Mit spitzer Feder

Sara Liechti

Ich reise gerne. Ich entdecke gerne andere Länder, andere Kulturen, andere Lebensarten. Jedes Land hat seine Eigenheiten, seine Traditionen, seine Art zu leben. Genau das macht Reisen spannend.

Gleichzeitig frage ich mich manchmal: Was bleibt eigentlich von uns?
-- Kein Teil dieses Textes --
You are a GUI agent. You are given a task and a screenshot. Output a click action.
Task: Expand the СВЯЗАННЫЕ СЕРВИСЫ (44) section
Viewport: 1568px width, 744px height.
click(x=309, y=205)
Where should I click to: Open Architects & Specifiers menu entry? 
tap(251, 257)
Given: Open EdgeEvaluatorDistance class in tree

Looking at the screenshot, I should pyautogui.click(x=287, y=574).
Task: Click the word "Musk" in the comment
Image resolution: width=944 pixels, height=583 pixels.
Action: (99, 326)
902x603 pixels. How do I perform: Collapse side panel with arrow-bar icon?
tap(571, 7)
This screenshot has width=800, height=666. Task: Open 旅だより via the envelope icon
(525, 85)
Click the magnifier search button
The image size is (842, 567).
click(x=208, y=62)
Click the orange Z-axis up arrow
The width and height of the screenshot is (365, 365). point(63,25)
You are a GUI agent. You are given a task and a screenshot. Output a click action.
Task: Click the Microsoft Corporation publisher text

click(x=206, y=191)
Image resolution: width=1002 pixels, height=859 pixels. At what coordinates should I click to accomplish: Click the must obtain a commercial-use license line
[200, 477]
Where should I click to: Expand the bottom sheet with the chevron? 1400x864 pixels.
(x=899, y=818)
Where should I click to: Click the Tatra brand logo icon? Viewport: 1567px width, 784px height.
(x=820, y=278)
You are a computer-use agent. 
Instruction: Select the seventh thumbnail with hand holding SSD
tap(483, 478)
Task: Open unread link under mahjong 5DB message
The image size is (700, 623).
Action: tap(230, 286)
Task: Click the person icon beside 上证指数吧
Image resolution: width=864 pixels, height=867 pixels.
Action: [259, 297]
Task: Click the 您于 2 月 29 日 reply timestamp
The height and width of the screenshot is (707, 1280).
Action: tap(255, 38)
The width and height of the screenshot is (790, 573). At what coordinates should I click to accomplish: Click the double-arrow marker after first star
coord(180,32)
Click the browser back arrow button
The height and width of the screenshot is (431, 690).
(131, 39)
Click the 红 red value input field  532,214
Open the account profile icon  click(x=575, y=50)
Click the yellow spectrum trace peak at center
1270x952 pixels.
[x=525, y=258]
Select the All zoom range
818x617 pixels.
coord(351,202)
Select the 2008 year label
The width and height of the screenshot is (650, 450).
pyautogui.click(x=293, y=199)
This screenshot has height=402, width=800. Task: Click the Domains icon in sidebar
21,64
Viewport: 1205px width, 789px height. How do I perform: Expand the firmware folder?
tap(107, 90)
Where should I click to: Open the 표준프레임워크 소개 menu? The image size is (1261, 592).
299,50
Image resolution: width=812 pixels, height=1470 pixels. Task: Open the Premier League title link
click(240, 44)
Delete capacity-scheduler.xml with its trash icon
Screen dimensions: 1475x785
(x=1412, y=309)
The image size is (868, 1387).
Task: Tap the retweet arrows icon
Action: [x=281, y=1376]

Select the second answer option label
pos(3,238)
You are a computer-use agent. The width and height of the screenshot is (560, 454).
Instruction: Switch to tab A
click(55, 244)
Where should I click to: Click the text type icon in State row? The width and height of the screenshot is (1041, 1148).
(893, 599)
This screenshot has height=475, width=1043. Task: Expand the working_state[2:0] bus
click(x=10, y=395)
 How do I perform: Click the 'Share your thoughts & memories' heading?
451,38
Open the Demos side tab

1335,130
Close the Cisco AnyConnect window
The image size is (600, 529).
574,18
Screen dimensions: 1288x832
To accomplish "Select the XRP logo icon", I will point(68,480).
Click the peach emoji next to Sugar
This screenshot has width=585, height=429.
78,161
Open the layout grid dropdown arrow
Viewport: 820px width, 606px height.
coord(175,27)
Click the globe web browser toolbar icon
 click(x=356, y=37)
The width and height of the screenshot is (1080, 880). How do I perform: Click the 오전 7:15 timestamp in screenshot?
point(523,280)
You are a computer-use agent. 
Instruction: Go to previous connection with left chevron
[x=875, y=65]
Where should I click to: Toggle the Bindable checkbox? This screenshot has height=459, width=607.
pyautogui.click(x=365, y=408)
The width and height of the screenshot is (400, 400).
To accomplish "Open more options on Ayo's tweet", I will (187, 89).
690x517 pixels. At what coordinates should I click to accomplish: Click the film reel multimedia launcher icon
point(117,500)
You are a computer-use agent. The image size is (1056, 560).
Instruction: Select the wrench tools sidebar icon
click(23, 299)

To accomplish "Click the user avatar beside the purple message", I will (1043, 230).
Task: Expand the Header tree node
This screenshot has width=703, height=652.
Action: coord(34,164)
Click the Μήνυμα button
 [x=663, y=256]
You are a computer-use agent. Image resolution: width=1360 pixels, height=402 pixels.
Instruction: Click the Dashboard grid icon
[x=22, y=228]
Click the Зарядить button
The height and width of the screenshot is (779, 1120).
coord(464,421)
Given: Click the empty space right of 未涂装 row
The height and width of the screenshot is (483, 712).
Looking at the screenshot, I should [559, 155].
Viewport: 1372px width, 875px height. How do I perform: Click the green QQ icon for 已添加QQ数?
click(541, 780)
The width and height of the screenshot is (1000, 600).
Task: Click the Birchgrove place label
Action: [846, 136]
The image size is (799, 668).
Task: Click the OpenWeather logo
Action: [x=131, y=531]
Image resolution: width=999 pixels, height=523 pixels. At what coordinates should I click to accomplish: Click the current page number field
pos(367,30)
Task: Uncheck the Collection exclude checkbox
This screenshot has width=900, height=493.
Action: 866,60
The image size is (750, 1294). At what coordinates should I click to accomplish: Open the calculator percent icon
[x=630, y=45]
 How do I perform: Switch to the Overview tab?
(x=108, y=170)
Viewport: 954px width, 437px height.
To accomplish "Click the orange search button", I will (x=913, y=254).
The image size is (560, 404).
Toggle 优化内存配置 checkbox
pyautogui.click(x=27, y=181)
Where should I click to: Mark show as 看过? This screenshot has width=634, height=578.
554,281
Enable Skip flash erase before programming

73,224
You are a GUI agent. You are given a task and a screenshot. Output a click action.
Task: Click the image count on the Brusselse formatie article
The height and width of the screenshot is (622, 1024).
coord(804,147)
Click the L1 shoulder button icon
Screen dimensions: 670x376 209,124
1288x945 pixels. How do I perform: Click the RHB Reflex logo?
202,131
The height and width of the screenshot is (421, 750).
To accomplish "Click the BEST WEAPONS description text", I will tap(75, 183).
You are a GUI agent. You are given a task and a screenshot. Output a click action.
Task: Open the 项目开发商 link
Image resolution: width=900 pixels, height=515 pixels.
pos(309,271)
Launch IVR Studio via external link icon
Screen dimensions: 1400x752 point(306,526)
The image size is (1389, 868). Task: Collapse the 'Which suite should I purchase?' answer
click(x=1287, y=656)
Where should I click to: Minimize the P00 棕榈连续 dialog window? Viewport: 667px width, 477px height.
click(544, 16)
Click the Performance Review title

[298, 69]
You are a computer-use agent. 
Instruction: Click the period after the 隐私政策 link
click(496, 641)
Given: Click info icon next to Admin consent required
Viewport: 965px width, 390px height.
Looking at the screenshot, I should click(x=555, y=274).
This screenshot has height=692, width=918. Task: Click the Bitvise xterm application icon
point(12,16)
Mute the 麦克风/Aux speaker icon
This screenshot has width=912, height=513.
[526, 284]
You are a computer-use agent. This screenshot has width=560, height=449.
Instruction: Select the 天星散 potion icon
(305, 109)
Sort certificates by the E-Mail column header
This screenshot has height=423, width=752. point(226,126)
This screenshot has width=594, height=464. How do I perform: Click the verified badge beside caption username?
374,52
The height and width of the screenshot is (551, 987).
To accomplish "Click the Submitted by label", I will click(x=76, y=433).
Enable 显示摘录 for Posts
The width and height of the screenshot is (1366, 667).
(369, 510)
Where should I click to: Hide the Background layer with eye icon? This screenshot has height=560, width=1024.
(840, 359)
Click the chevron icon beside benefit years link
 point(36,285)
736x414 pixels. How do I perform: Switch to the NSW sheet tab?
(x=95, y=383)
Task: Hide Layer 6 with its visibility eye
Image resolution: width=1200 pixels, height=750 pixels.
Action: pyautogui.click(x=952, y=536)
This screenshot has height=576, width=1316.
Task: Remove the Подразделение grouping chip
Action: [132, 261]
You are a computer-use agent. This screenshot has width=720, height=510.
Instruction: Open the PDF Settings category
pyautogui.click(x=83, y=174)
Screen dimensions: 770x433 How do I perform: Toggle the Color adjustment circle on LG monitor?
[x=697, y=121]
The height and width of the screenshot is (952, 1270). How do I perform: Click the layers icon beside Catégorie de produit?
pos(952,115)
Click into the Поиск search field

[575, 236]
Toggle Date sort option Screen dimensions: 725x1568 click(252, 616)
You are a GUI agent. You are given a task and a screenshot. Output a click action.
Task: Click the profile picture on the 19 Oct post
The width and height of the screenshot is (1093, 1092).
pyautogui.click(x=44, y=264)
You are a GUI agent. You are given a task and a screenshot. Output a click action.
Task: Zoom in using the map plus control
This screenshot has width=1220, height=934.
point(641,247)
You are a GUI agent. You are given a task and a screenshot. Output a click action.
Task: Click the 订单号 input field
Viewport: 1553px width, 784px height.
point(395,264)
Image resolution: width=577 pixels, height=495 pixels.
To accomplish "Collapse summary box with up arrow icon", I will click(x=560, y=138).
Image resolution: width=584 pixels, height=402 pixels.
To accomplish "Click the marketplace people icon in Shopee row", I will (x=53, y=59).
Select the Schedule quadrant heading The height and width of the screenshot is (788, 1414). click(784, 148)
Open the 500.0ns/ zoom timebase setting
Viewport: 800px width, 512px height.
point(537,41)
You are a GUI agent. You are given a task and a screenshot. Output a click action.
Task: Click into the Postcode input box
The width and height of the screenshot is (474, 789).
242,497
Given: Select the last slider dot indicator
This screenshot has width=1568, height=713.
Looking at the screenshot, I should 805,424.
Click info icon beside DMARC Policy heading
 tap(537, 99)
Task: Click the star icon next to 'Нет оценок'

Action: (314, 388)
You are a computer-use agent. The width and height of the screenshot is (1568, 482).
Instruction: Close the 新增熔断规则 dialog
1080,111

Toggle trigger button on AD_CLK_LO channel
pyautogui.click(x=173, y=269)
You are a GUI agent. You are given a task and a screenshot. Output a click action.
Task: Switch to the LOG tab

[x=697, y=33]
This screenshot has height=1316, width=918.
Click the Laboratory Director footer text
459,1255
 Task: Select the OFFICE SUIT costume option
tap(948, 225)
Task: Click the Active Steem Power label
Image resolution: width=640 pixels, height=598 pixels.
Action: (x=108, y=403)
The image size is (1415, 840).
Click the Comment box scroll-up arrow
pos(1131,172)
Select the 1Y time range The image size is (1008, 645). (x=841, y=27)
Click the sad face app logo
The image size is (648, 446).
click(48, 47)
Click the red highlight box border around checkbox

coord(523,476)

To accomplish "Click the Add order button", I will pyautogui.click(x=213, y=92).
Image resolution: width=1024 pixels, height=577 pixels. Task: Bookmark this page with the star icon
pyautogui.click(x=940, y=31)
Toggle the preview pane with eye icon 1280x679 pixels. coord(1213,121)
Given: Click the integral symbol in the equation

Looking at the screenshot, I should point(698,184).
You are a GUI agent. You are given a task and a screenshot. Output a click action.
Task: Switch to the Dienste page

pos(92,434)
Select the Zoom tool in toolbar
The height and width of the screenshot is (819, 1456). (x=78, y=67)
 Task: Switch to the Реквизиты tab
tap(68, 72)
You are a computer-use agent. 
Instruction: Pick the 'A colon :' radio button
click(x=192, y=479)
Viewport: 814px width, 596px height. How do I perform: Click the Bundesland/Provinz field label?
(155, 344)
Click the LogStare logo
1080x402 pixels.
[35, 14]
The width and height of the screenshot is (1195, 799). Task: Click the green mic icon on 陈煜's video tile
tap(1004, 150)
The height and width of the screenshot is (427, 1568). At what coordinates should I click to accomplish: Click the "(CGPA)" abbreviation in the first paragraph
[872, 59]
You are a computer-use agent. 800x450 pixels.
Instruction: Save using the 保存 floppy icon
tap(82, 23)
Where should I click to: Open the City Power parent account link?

Die Schweiz verändert sich. Natürlich tut sie das. Jedes Land verändert sich. Durch neue Generationen, neue Gewohnheiten, neue Einflüsse, auch durch Zuwanderung. Das ist keine Anklage. Es ist eine logische Folge. Wenn viele verschiedene Generationen und Kulturen zusammenleben, verändern sich Werte, Sprache, Alltag und Traditionen.

Das muss nicht schlecht sein. Aber man darf es doch benennen dürfen, ohne sofort in eine Ecke gestellt zu werden.

Ich möchte keine Schweiz, die sich abschottet. Ich möchte aber auch keine Schweiz, die irgendwann nicht mehr weiss, was sie einmal ausgemacht hat. Neutralität, Verlässlichkeit, Ordnung, Eigenverantwortung, Bescheidenheit, direkte Demokratie, Traditionen, Vereinsleben – all das ist nicht einfach Dekoration. Es ist ein Teil unseres Fundaments – unserer DNA.

Vielleicht klingt das altmodisch. Vielleicht sogar unbequem. Aber wer seine Werte nicht mehr pflegt, darf sich nicht wundern, wenn sie verschwinden.

Andere Länder dürfen ihre Kultur feiern. Warum sollten wir uns dafür schämen?

Ich habe nichts gegen Veränderung. Aber ich habe etwas dagegen, wenn wir vergessen, was uns über Generationen geprägt hat. Denn wer seine eigenen Werte nicht mehr kennt, kann sie auch nicht weitergeben.